* **Your goal**
With both ends included, repeat exactly the lines of the entries below from the one containing "Image resolution: width=841" down to the one containing "Switch to the Visual", and no others.

* **Collected data entries**
=== Section Start ===
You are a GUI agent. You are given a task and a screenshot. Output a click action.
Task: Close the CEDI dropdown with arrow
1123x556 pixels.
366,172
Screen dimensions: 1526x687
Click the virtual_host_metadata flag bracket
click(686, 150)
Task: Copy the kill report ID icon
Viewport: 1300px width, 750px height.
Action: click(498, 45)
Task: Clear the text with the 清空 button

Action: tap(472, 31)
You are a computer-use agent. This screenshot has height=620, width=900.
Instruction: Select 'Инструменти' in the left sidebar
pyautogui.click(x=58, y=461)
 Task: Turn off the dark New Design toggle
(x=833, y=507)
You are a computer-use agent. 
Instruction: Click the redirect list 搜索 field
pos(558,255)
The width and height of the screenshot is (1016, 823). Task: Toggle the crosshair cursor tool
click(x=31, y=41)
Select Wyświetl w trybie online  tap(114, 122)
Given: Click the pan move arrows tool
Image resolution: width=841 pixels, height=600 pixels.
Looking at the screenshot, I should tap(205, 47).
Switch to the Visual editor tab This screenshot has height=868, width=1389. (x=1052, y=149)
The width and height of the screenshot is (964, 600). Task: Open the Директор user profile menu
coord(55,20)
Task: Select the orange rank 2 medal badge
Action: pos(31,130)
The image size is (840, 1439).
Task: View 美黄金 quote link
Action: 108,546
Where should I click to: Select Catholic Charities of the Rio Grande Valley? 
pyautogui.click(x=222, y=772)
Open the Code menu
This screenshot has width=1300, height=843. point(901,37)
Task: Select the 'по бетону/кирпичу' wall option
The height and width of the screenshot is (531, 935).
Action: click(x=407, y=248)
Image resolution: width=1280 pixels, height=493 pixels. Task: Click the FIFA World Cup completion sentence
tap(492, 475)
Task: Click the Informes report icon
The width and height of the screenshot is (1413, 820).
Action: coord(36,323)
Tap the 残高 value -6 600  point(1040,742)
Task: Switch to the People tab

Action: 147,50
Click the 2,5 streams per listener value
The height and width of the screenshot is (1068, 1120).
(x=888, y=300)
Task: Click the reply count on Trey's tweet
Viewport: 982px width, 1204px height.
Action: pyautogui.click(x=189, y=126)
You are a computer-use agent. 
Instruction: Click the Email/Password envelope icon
=== Section End ===
* **Exercise answer**
Image resolution: width=841 pixels, height=600 pixels.
Looking at the screenshot, I should tap(205, 47).
Switch to the Visual editor tab This screenshot has height=868, width=1389. (x=1052, y=149)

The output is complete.